Первое из новых побуждений — наиболее сильное: если мужские роли оказались перепутанными с женскими, то нужно сразу раздать карты заново, восстановить нарушенный порядок, без которого неясно, кто ты и чего от тебя ждать. Меч — не женский атрибут, это узурпация. И рыцарь, который, встретившись с противником своего пола, никогда бы не воспользовался его безоружностью, тем более не обокрал бы его тайком, подбирается теперь через кусты к висящему оружию, украдкою хватает меч, срывает его с дерева и убегает. «В борьбе между мужчиной и женщиной не может быть ни правил, ни лояльности», — думает наш рыцарь и еще не знает, до чего же, к своему несчастью, прав.

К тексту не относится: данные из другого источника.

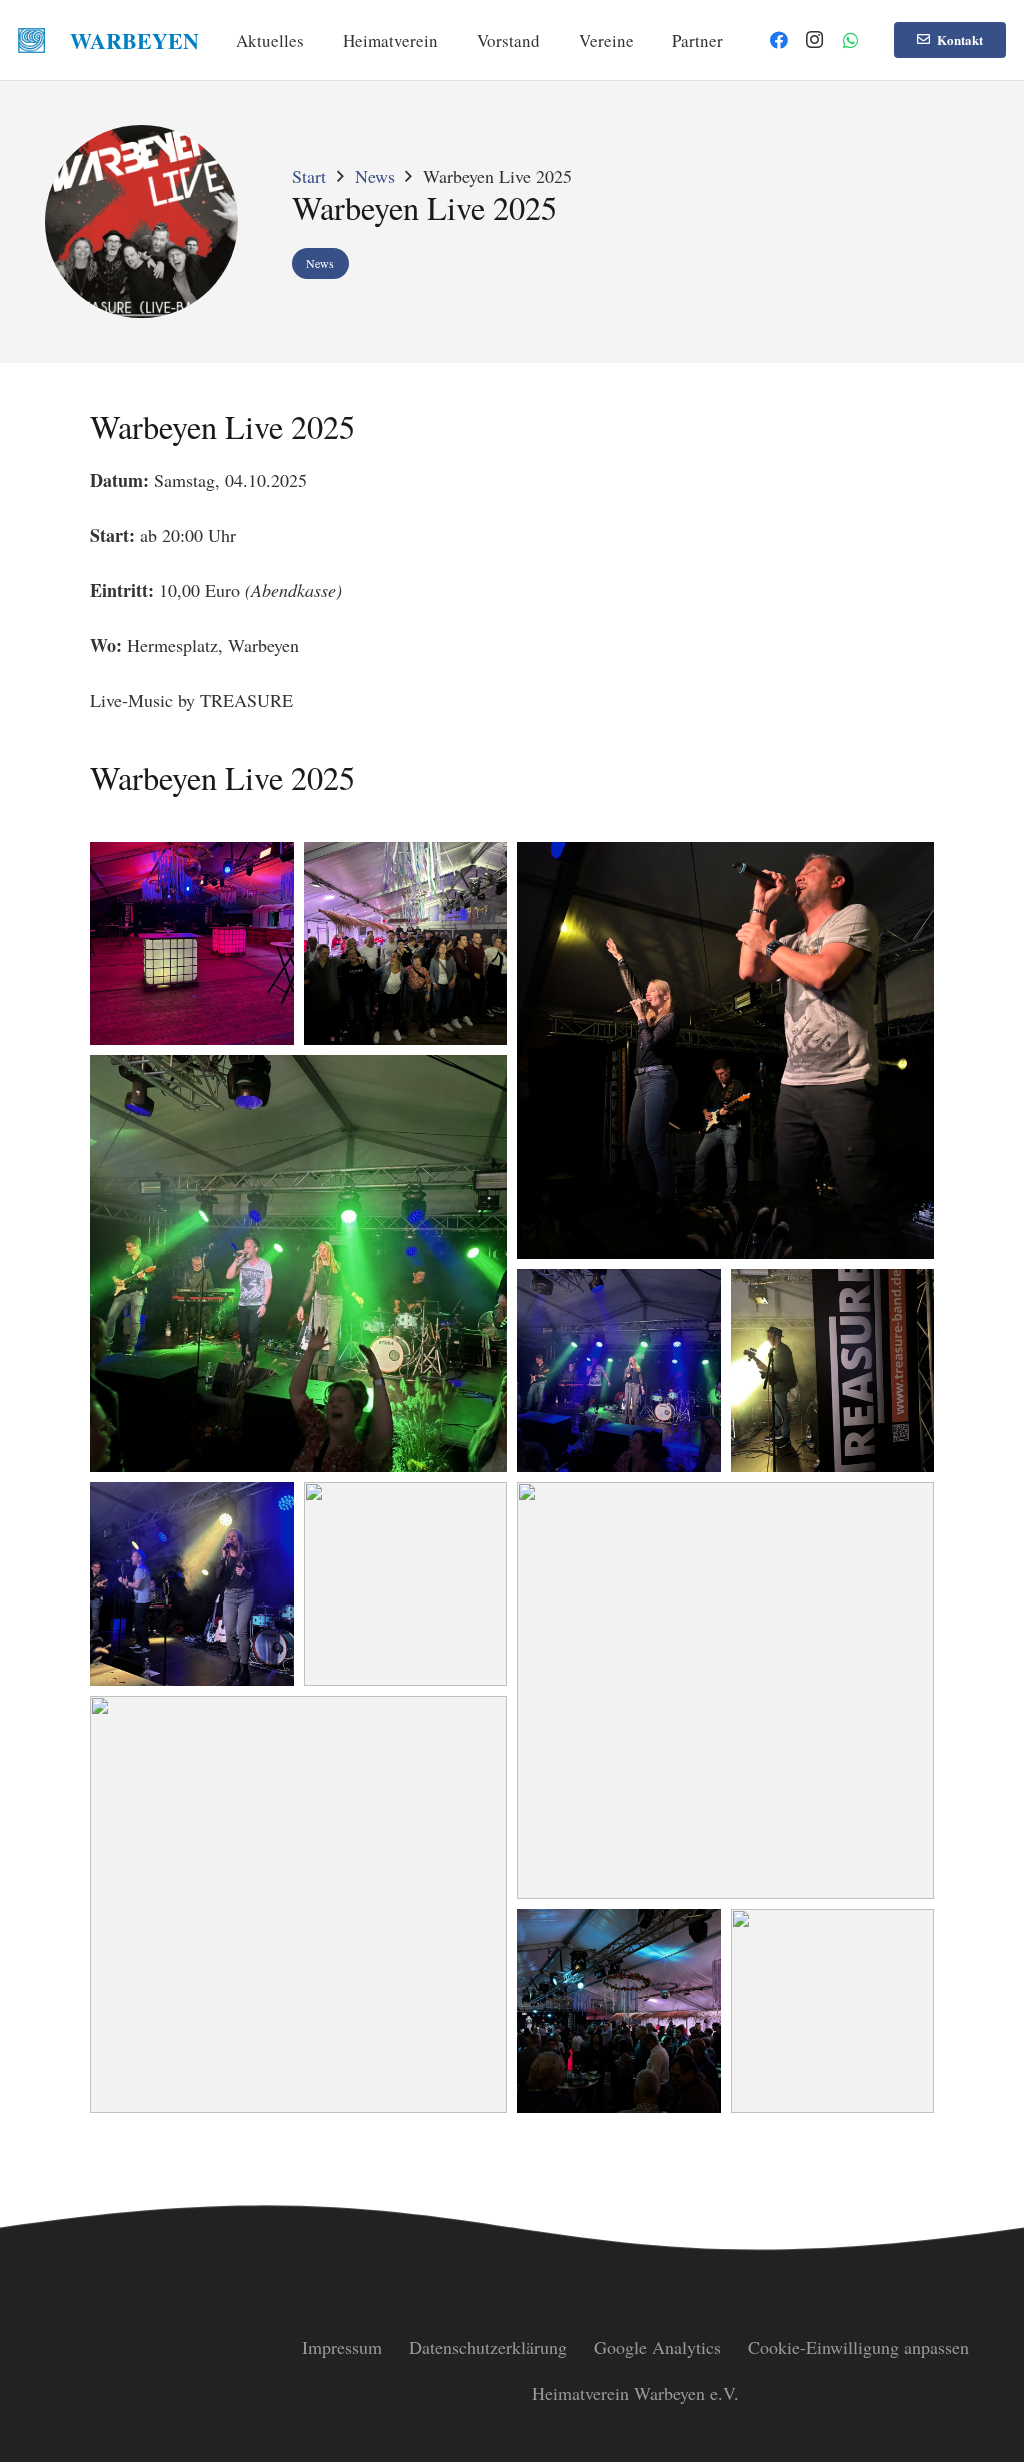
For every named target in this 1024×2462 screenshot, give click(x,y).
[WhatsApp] (851, 40)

Он собирается исчезнуть из лесу, но вдруг его хватают за руки и за ноги, связывают и подвешивают вниз головой. Из прибрежных зарослей выскакивают обнаженные длинноногие купальщицы, вроде той, которая на карте Мир устремляется в просвет меж кронами. Это отряд гигантских амазонок, после боя хлынувших к воде, чтоб освежиться, понежиться и закалить свою Силу грозных львиц. Они набрасываются на него, хватают, опрокидывают, отнимают друг у друга, щиплют, тащат в разные стороны, пробуют его пальцами, ногтями, языками и зубами, нет, не так, с ума сошли, не трогай, что вы делаете, так не надо, хватит, ты меня погубишь, ой, ой, ой, помилосердствуй.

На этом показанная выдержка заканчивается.